Vakyapadiya of Bhartrihari

by K. A. Subramania Iyer | 1965 | 391,768 words

The English translation of the Vakyapadiya by Bhartrihari including commentary extracts and notes. The Vakyapadiya is an ancient Sanskrit text dealing with the philosophy of language. Bhartrhari authored this book in three parts and propounds his theory of Sphotavada (sphota-vada) which understands language as consisting of bursts of sounds conveyi...

This book contains Sanskrit text which you should never take for granted as transcription mistakes are always possible. Always confer with the final source and/or manuscript.

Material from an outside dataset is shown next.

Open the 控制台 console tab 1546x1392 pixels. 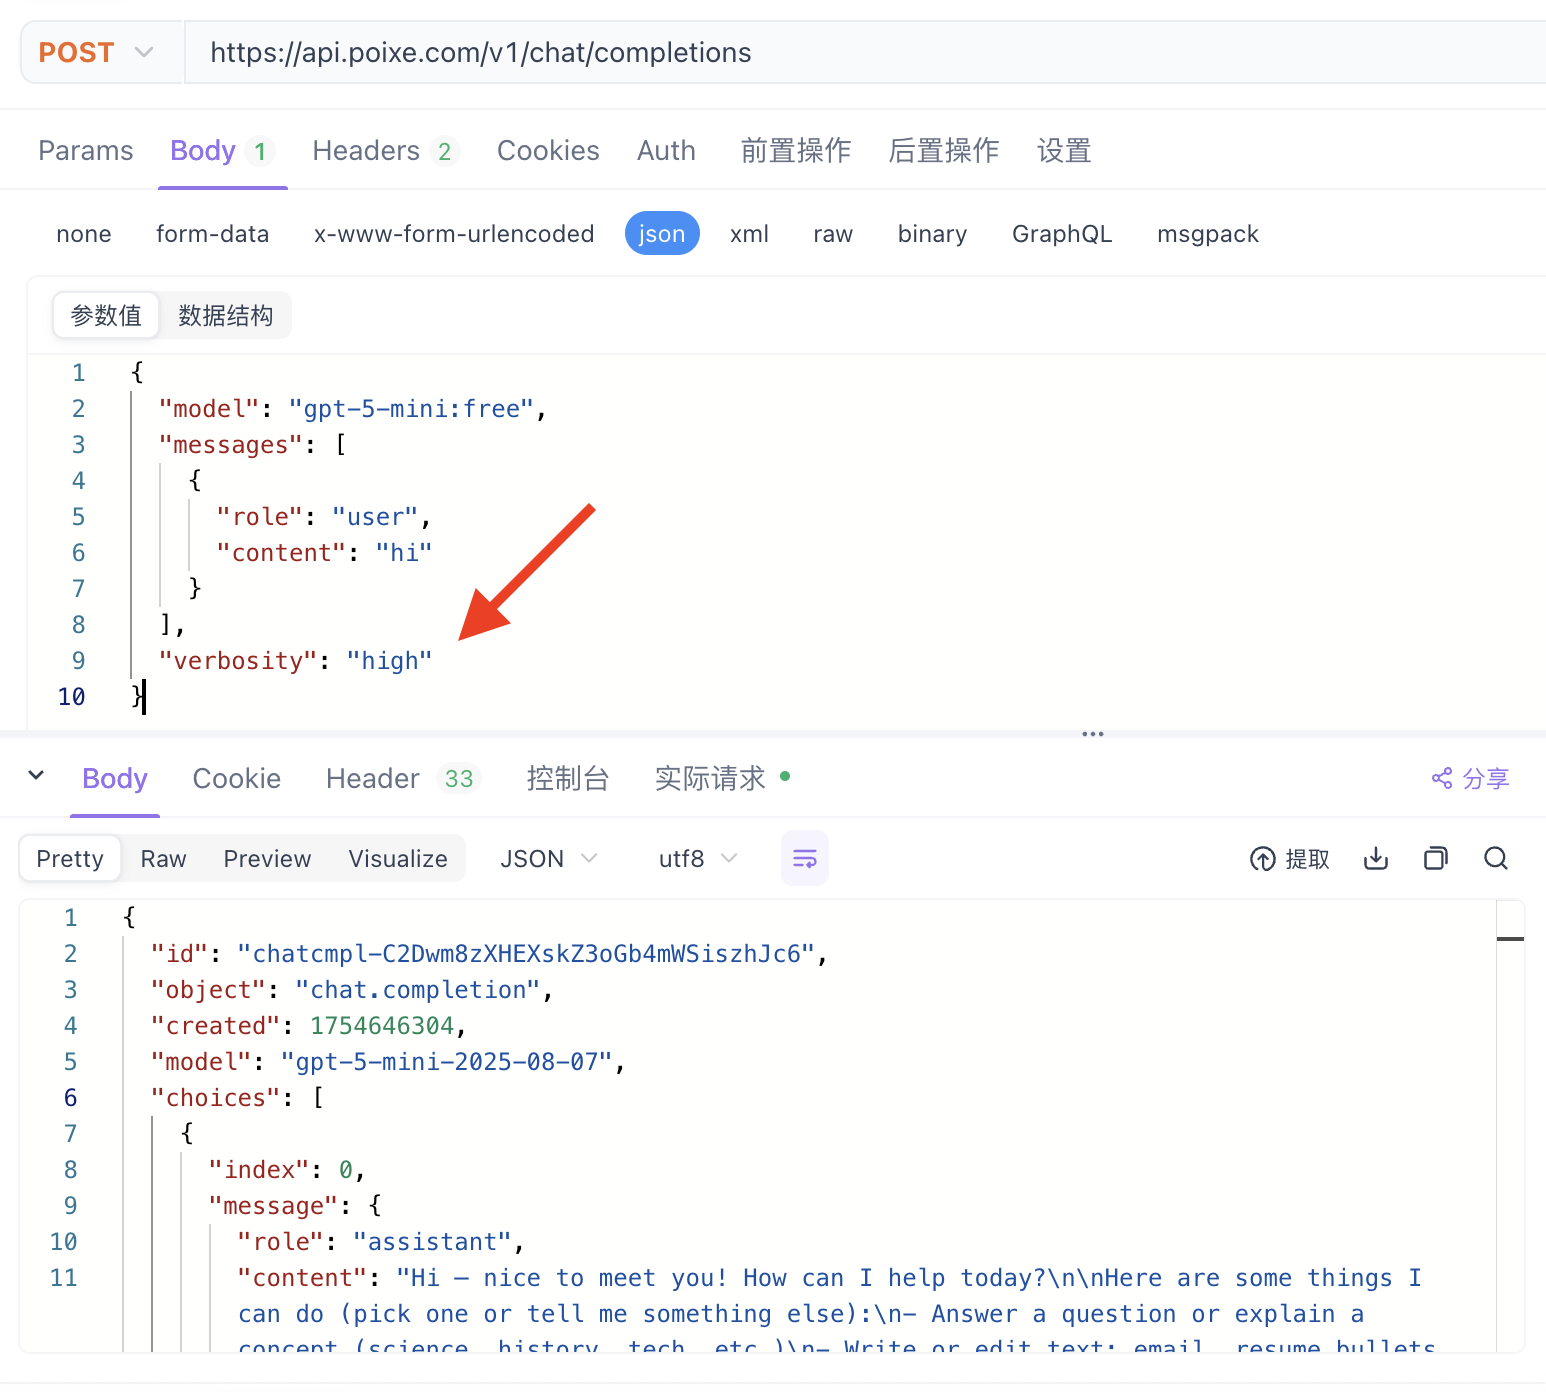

Sanskrit text, Unicode transliteration and English translation of verse 3.13.6:

परतन्त्रस्य यल् लिङ्गमपोद्धारे विवक्षिते ।
तत्रासौ शब्दसंस्कारः शब्दैरेव व्यपाश्रितः ॥ ६ ॥

paratantrasya yal liṅgamapoddhāre vivakṣite |
tatrāsau śabdasaṃskāraḥ śabdaireva vyapāśritaḥ || 6 ||

6. When the sentence dissolving the compound is intended to be made, the gender of the subordinate word is only the attribute of the word and belongs only to the word.

Commentary

[A noun expresses a thing (sattva) and when it enters into a compound as the secondary word and it is intended to analyse the compound, the secondary word is put in some gender or other. But that gender must not be taken seriously. It is there only because a noun must have some gender or other. In the compound kukkuṭāṇḍam kukkuṭasya aṇḍam, should one understand kukkuṭasya as the result of the masculinisation (puṃvadbhāva) of kukkuṭyāḥ = ‘of the hen’ or was it masculine from the beginning? Kātyāyana on P. 6. 3. 42 teaches masculinisation. But the M. Bhā is of the view that there is no need for it because it was never feminine. It is not the intention of the word to say that the egg is from a hen, the female. Its only intention is to exclude other birds as the source of the egg and for that the masculine form is just as effective. The secondary word which comes first in the compound does not convey the notion of femininity but only that of a particular class of bird. From the context and from the nature of things, one would, of course, understand that the egg is from the hen.]